Multiple dist constraints

Hi Forum,

Consider the following constraint

class Dist;

 rand bit [3:0] dst;

 constraint DIST1 { dst dist { 5:=1 , [12:15]:=1 }; }

 //constraint DIST2 { dst dist { 10:=1 }; }

 //constraint DIST3 { dst dist { 15:=2 }; }

endclass

On randomizing an object of Dist, 20 times I observe ::

(1) On uncommenting DIST2 there is a constraint failure as the value of 10 isn’t legal as per DIST1

(2) On uncommenting DIST3 I observe that dst always takes value as 15 ( all 20 times )

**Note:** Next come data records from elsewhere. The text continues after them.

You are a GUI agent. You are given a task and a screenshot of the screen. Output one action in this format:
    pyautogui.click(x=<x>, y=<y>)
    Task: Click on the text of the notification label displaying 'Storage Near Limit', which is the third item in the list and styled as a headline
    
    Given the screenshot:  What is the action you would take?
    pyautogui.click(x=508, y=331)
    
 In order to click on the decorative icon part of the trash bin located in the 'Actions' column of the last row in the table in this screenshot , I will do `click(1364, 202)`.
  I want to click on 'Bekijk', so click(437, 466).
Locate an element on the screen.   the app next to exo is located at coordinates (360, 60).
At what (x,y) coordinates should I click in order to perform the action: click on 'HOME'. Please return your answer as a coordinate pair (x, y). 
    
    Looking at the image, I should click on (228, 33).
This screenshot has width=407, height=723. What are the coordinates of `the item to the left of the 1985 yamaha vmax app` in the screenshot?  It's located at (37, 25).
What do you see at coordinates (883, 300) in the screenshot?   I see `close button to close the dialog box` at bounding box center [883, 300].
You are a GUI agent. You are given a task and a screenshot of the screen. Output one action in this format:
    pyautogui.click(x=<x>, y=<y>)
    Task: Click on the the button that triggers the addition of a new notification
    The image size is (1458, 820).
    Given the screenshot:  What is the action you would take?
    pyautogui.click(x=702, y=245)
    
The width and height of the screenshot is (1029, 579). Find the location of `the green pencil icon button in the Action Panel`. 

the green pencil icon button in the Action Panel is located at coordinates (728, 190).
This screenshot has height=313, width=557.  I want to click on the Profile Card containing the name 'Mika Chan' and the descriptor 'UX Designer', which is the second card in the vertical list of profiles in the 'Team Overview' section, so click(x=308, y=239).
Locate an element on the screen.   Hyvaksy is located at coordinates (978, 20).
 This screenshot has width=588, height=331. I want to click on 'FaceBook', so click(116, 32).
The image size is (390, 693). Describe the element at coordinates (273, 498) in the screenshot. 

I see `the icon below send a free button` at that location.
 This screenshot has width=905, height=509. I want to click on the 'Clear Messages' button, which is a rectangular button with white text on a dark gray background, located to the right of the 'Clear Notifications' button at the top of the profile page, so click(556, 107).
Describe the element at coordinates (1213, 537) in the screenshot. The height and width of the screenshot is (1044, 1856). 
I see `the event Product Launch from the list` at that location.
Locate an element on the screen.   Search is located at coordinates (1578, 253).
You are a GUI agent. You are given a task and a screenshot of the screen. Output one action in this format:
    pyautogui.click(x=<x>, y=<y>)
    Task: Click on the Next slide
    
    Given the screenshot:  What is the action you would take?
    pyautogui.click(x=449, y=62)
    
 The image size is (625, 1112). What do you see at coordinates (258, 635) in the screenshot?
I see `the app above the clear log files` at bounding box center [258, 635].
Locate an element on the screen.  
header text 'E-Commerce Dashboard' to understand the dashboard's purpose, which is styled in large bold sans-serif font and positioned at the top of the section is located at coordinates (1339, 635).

[Q] Shouldn’t dst also be randomized ( with lesser probability ) to value of 5 / 12 / 13 / 14 ?

Thanks

A dist is a hard constraint that encompasses all the values with non-zero weighted in the bracketed set. As soon as you introduce the DIST2 constraint, you’re faced with a conflicting set of values. This is essentially the same as applying an inside constraint; the result is the intersection of the values in the two lists. If instead of adding the DIST2 constraint, you have the DIST1 and DIST3 values, the intersection of these values is only 15.

Thanks Dave.

Seeking your comments on calculation of distribution weights in following case

1800-2023 says

If a value occurs in multiple items within a single distribution,
then the weights allocated to that value are additive.
For example:

x dist { [100:102]:=1, 101:= 1 }; // value 101 occurs twice

Weight associated to value of x = 101 would be additive i.e 1+1 i.e 2

Consider a hypothetical scenario where user has the following inline constraint for class Dist

Assuming only DIST1 exists in the class definition.

Dist d;

initial begin
  d = new();
  // Different weights specified via inline constraint 
  if( !d.randomize() with { dst dist { 5:=2,[12:15]:=3 };} )
      $error(..);
end

(A) What is the individual weight for dst equal to 5 / 12 / 13 / 14 / 15 ? Will weights still be additive ?

I believe LRM doesn’t mention a scenario where the weights are different via inline constraint or via separate constraint block.

Applying multiple distributions to the same random variable is asking for trouble. I believe that the weights are additive, regardless of whether the distribution is specified in multiple constraints blocks or in-line. Moreover, it’s important to remember that each value must have a non-zero weight in every distribution; otherwise, it’s considered a hard constraint that prevents that value from being part of the solution set.

Applying multiple distributions to the same random variable is asking for trouble

Yes, I do agree that a user shouldn’t do it purposely

A final question from my side

dist constraint is essentially the same as applying an inside constraint with an addition of weights

Does this mean one can use an unpacked array variable in distribution set ?

rand bit [2:0] a;
     bit [2:0] a_q[$]; // non-random variable 


// Assuming queue 'a_q' is always non-empty during call to randomize 
constraint dist_unpack { a dist { a_q }; } // default weight of 1 per element
// Above constraint is essentially an inside constraint 

I am aware that an inside operator does allow an unpacked array variable in its range_list

LRM says

The distribution set is a comma set list of integral or real expressions and ranges

As per my understanding an unpacked array variable as a whole isn’t an integral expression,

an element of unpacked array would be an integral expression ( assuming it’s leaf element is integral type )

Unfortunately, the syntax doesn’t support that. However, that would be a great enhancement request to align the two constructs.